Dixons.co.uk had a humorous campaign all about reminding people that it had a great range and great value online.

The retail sector in particular has taken a battering during the last year. Is there room for optimism in 2010, both in terms of DSGi’s business and the technology sector in general?

JF: At best our outlook is probably cautiously optimistic, particularly about the UK. Any new guys coming in are going to have to address the fiscal imbalances. The confidence we have is in what we’re doing. We have set up the business to continue to be able to transform itself, even in the worst of conditions, and we’ll benefit from any potential upturn. So we’re confident in the business, but not so much in the outlook of the economy.

Best Buy has launched a UK website ahead of the store launches in spring, while Best Buy Europe as an entity has today increased its forecasts following a Q3 like-for-like sales hike of 5.5 per cent. DSGi has made the pertinent point in the past that the business isn’t here yet, but many smaller PC stores have expressed concern over the firm’s presence – do you think the presence will change the market, or is concern even warranted at this stage?

JF: It’s not here yet. There are competitors out there already. We’ve got 650 stores with great momentum behind them. We’re focussing on winning and retaining our customer base, and we’re making a really good job of it. The other thing is that we’ve got almost a two-year head start in our transformation programme, so it’s all eyes on that rather than on what other people are doing or might be doing. As long as we’re investing in that and a third of the stores are delivering the results we’ve just seen, we’re extremely confident that doing another third of the stores will deliver us even better results. We are quite comfortable with what we are doing, and we will see what comes.

We’ve heard this week that Tesco has signed a deal with Tribeka to bring software publishing in store, removing the need for box-product. Do think this represents a danger for software sales at retail, or is it something retail should embrace?

MW: It depends on the market. We have got a software business that addresses a lot of business customers, particularly in PC World, who are still shopping for a product that is going to continue in the traditional box and disc package. And then you have gaming, which (certainly for the short term) is going to continue as it is, as a box product bought at retail.

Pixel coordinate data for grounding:

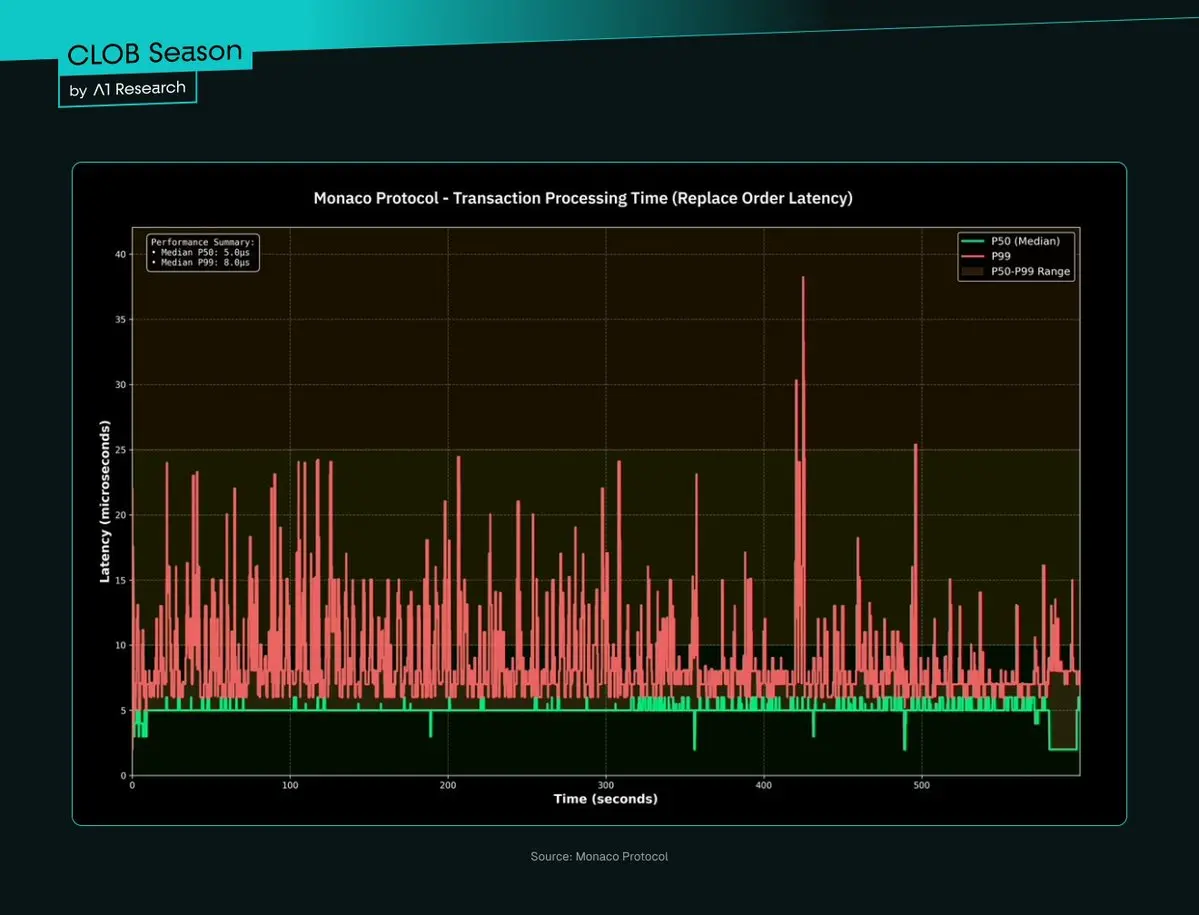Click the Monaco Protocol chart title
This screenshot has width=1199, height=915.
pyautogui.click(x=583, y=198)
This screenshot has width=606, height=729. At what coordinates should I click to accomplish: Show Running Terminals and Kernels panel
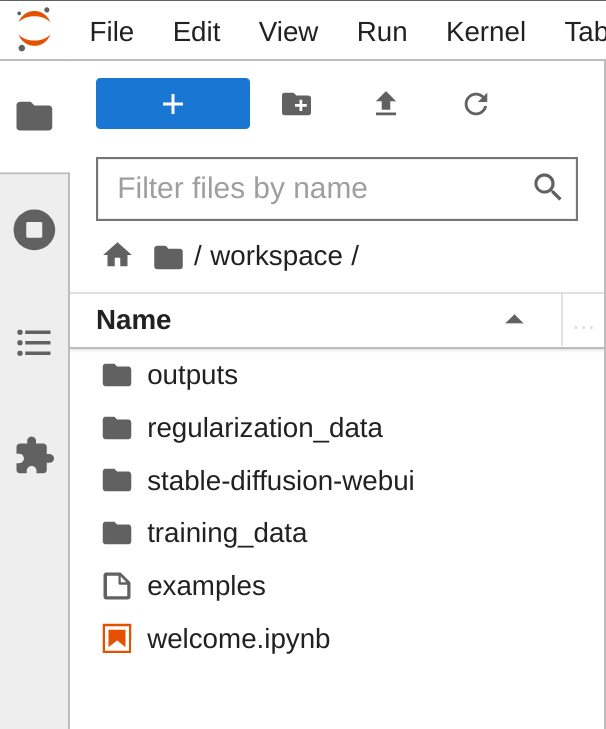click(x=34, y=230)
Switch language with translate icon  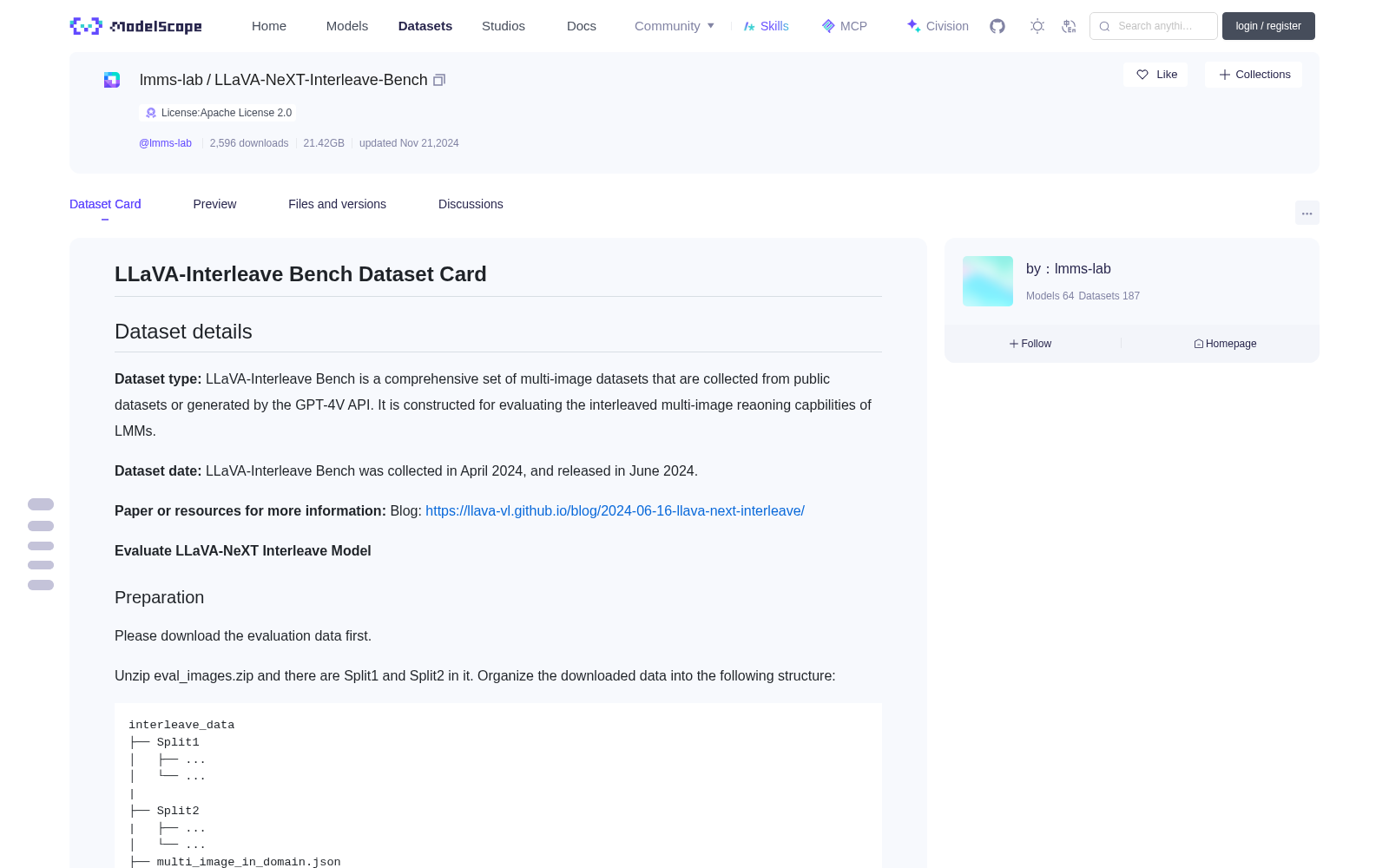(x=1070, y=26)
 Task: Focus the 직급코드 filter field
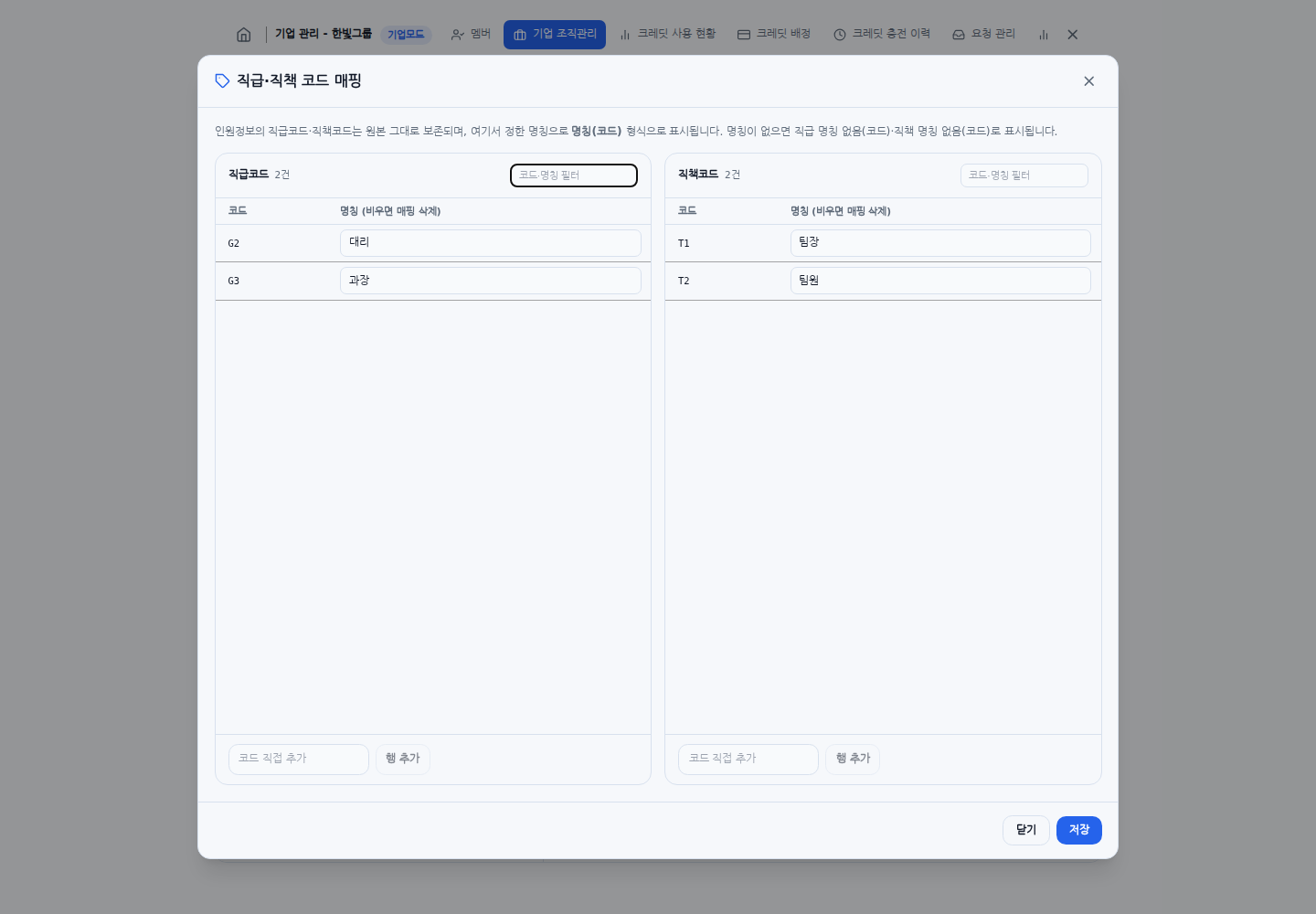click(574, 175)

- **Work request**
Carry on the interview about DSGi and the retail sector from where it stops.

- **Task result**
The software market overall, though, is going to go through a huge transformation which is already starting. This is a bit like what the Tribeka products are doing, which enables you to download software. Now, whether you do that in store or whether you do that at home remains to be seen. It does enable you to carry a wider range for the supermarkets than perhaps they would do traditionally. I think where we would benefit there is by having sales colleagues who can actually deliver the customer service that a consumer is looking for when they’re using a product like that. I’m not sure it would be a very good self-service opportunity in a high footfall environment.

The bigger part is what happens further down the line with software, and the fact that as hardware becomes more tailored to customers’ usage, we’ll either be downloading or asking someone in a store environment to help tailor the product to the customer’s needs. That’s where our tech guys and PC clinic come into their own. We are seeing a lot more sales and bookings from customers asking our guys to help them out with what the right software is for their machine.

The Equanet office in Surbiton was recently closed, which was described as an ‘ongoing transformation of B2B operations’. Will there be more streamlining of the operation on the cards, or will they be transformed in some other way in 2010?

MW: The B2B part of the business was more severely impacted by the recession. And that impacts both our in-store B2B sales and Equanet sales. We have a new managing director of the division, Phil Birbeck. I won’t talk in too much detail about his plans, but it is clear that the B2B market is important to us, and will remain so.